You're absolutely right.  Sharper Image and Nieman Marcus are ideal retailers for dyson's Air Multiplier.  If I can read the tea leaves on the conspicious absence of dyson's fans at these retailers I'd say both don't think much of the item/pricing and/or both.  Here's where advertising and media blitz campaigns are useful for dyson's Air Multiplier.  If consumers see it and it attracts their interest, as you said, customers of Macy's, H-S, and N-M would probably inquire and possibly the stores would be more likely to carry and sell them.  I suppose the dyson media people would say their target market would see Air Multipliers on YouTube and facebook.  That might be true.  But, realistically the old rich are more likely to be customers of retailers like Macy's and Neiman Marcus and more likely to buy there if at all. 

Carmine D.

This message was modified Jun 7, 2010 by CarmineD
CarmineD


Joined: Dec 31, 2007
Points: 5894

Re: Dyson in the news
Reply #41   Jun 10, 2010 7:44 pm
CarmineD wrote June 1, 2010:
The B-P mess in the Mexico gulf will have major USA and UK back lashes in the very near and far off into the distant future.  He's trying to get a jump on the bad economic environment that will inevitably cause a major trade schism between the US and Europe [as a result of the euro] and the pound and UK due to BP.  It will get very very very ugly.  Some in the US are already talking about a US federal government takeover of BP.  What did it earn last year?  $20 BILLION. 

Carmine D.


It's beginning to happen.  June 10, 2010.

Carmine D.

M00seUK


Joined: Aug 18, 2007
Points: 295

Re: Dyson in the news
Reply #42   Jun 11, 2010 5:54 am
CarmineD wrote:
Not sure what the implications and conclusions are other than those already discussed above.  I certainly can see the retailers which carry dyson vacuums also carrying the Air Multipliers too.  Why?  I suspect, regardless of all the posts above, that dyson would encourage its current retailers to accept and sell the Air Multipliers at no risk.  How?  At the end of the summer season, the unsold dyson fans could be returned for dyson credit toward other merchandise like vacuums. 

Add-on sales are always important in retail, allowing you to pitch further products after the buyer has made their decision on the main purchase.
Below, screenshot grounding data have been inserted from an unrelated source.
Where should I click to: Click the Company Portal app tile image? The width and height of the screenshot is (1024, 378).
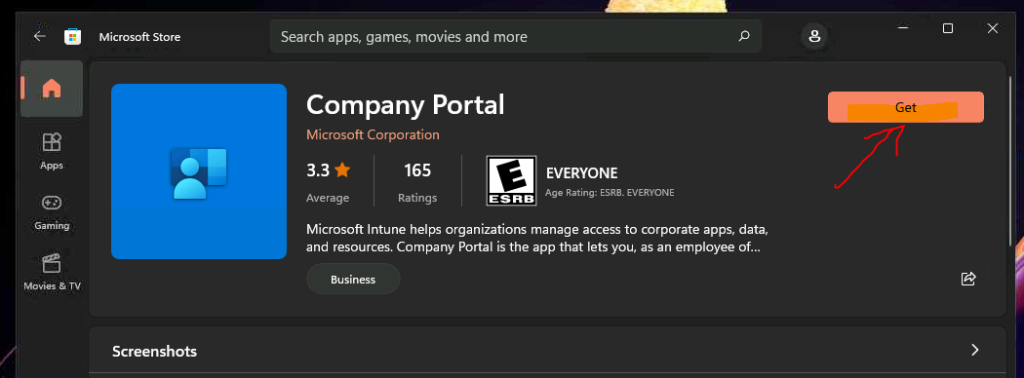click(199, 172)

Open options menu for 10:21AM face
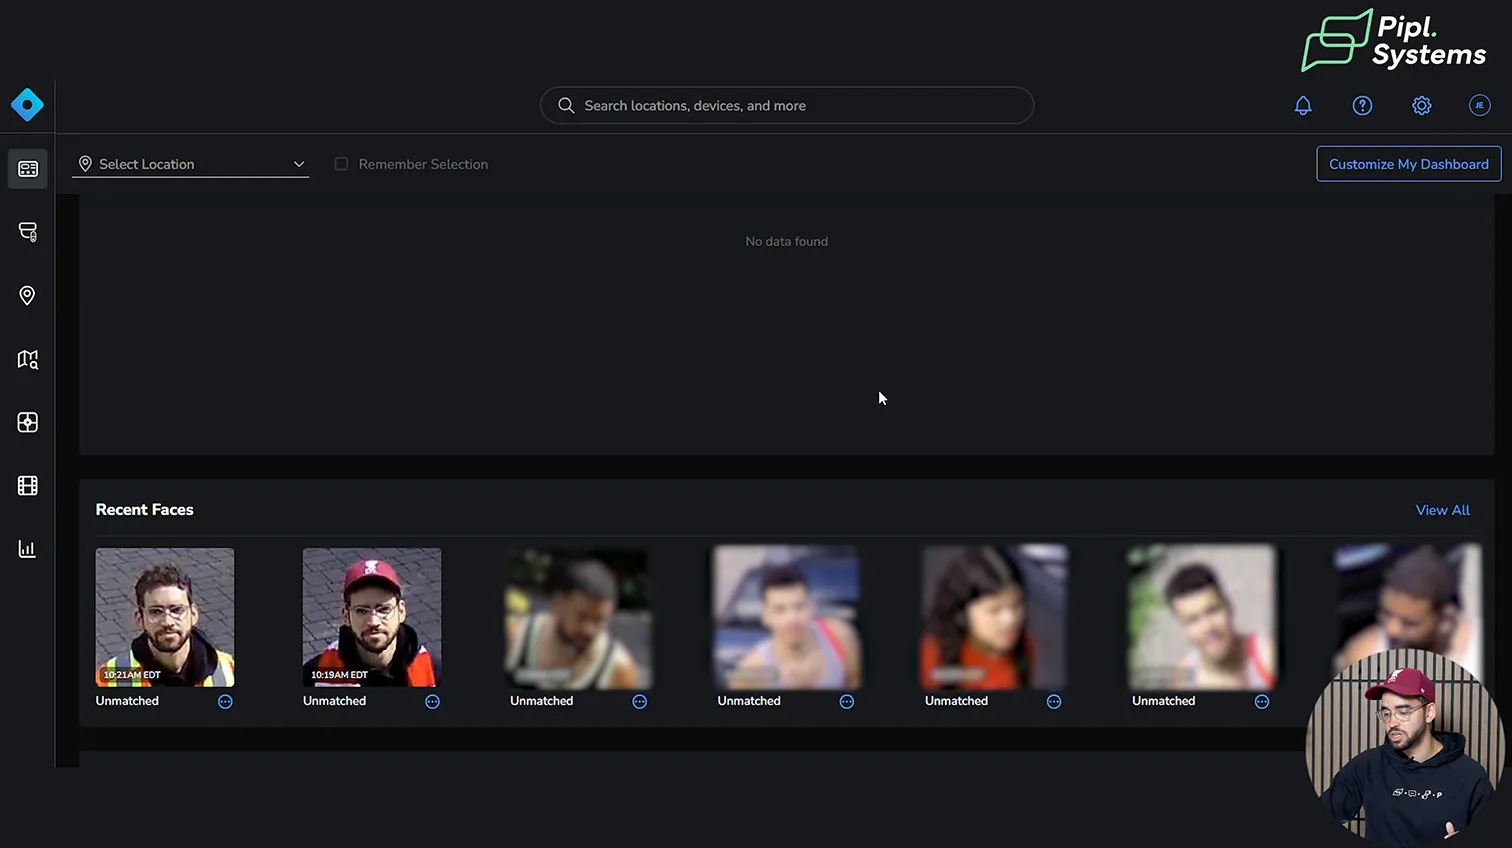(225, 702)
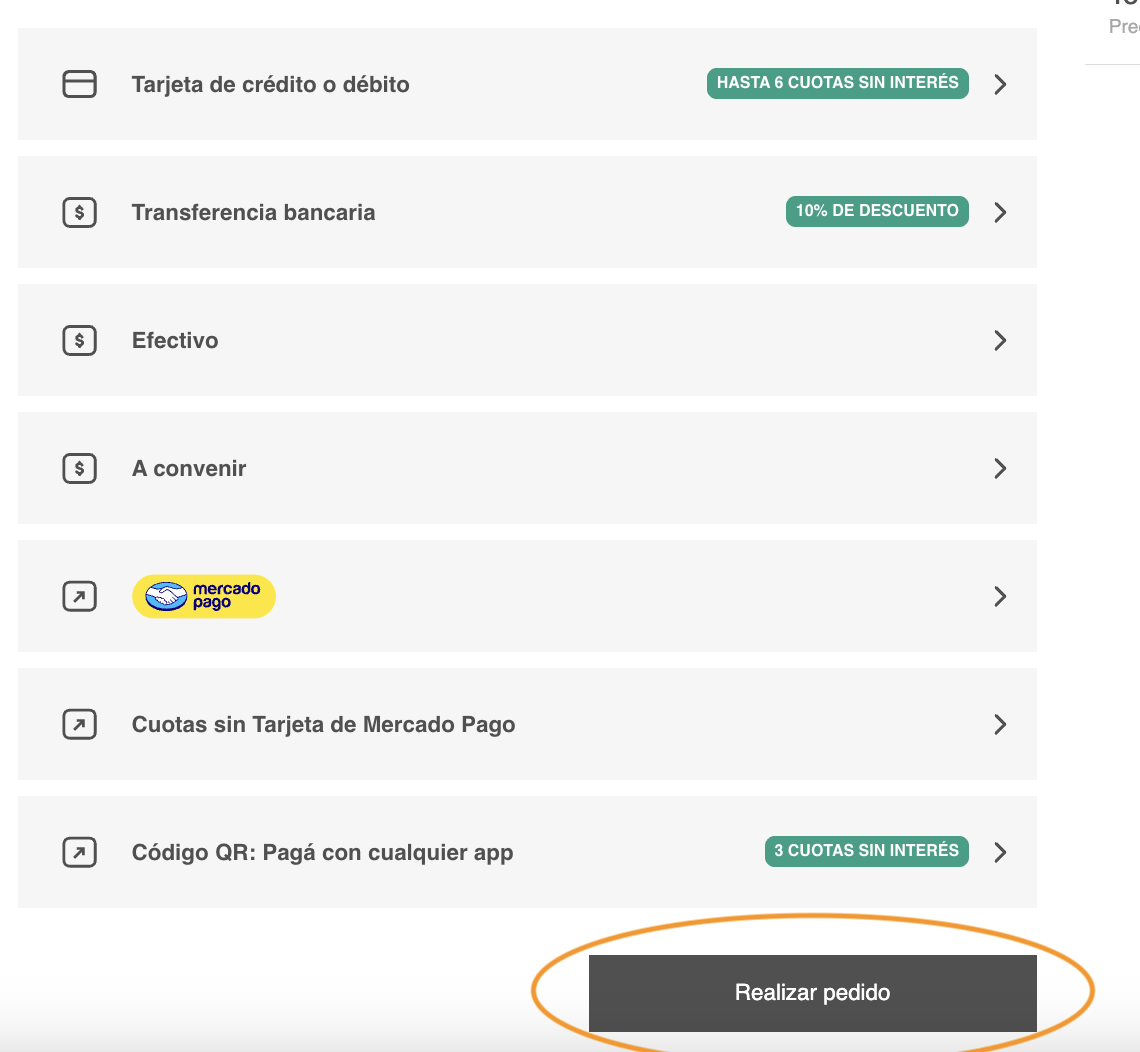
Task: Click the dollar icon beside Efectivo
Action: tap(80, 341)
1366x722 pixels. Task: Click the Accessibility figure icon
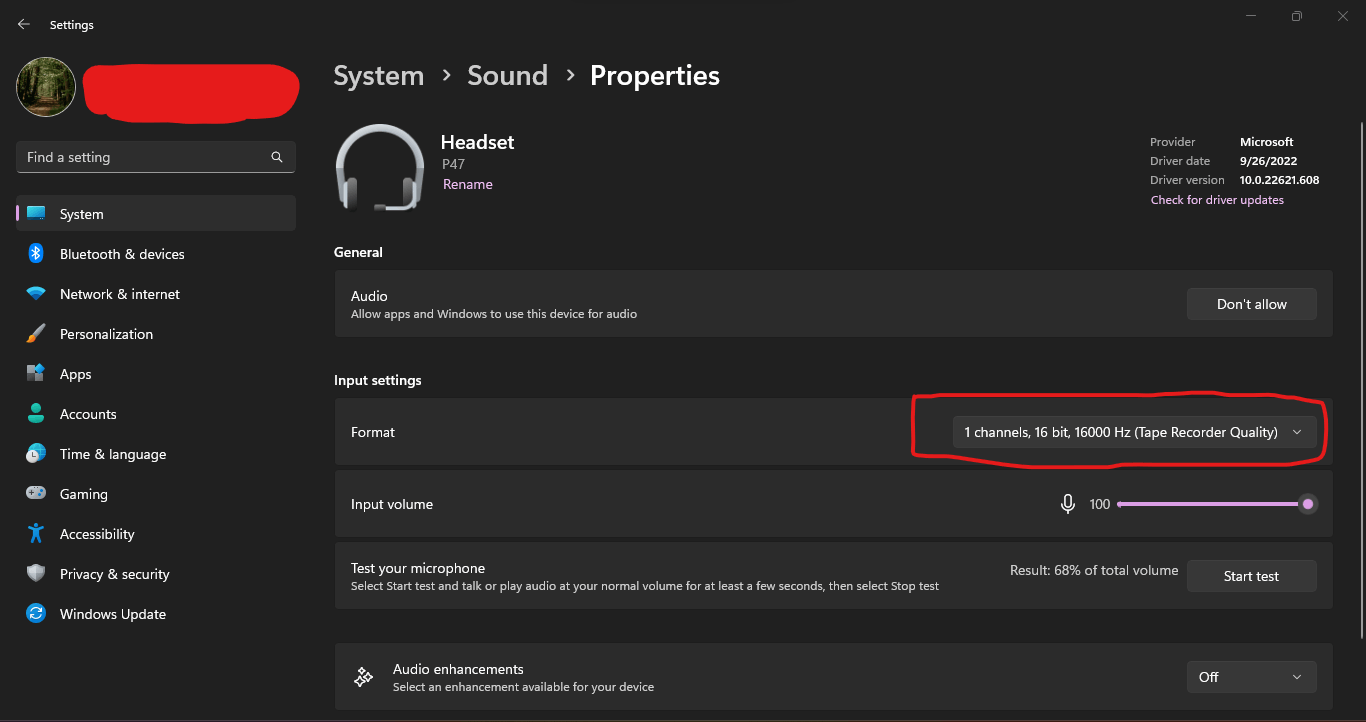pyautogui.click(x=36, y=534)
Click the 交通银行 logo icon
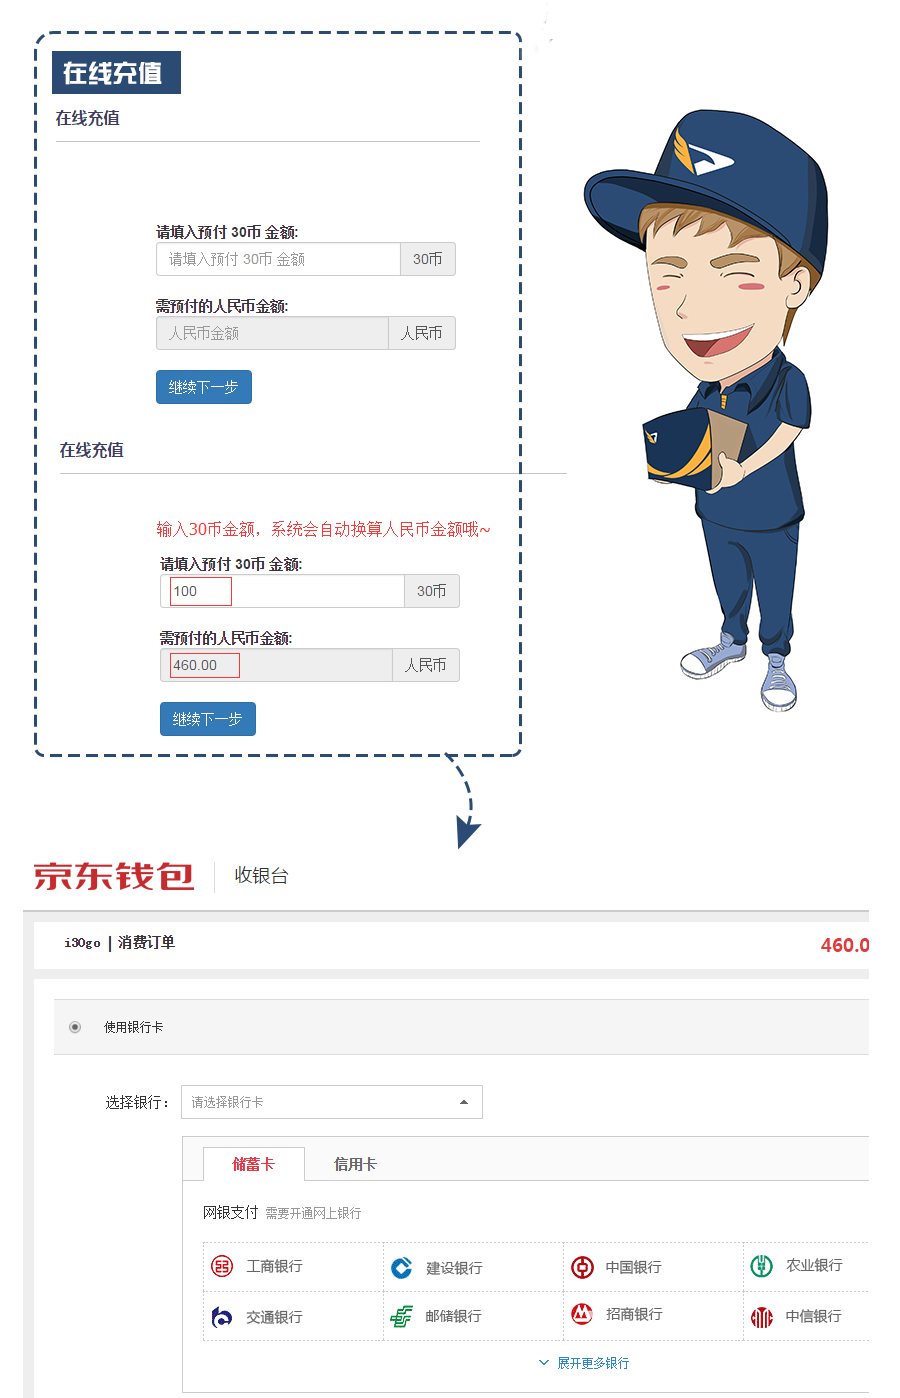This screenshot has width=900, height=1398. click(222, 1317)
Dyson and the retailer could get great millage here by offering the Air Multiplier at a discounted price, when brought at the same time as a Dyson vacuum cleaner. Given the large sales margin on the Air Multiplier product, this could be an effective way to promote both lines whilst gaining increased revenue per customer.
vacmanuk


Location: Scotland UK
Joined: May 31, 2009
Points: 1162

Re: Dyson in the news
Reply #43   Jun 12, 2010 9:49 am
Nah, Dyson should offer free accessories with the fan like different rings to colour match your room of desired use.
vacmanuk


Location: Scotland UK
Joined: May 31, 2009
Points: 1162

Re: Dyson in the news
Reply #44   Jun 21, 2010 7:00 pm
IM told that there's going to be news released very soon from DYSON.
Venson


Joined: Jul 23, 2007
Points: 1900

Re: Dyson in the news
Reply #45   Jun 21, 2010 7:27 pm
vacmanuk wrote:
IM told that there's going to be news released very soon from DYSON.


Hi vacuumanuk,

If its the following, well  . . . http://www.dyson.com/store/fans.asp

There's now a twelve-incher, a "tower" and a pedastal model.  If "Build a better mouse trap and the world will beat a path to your door," is true -- I wish they'd make mouse traps.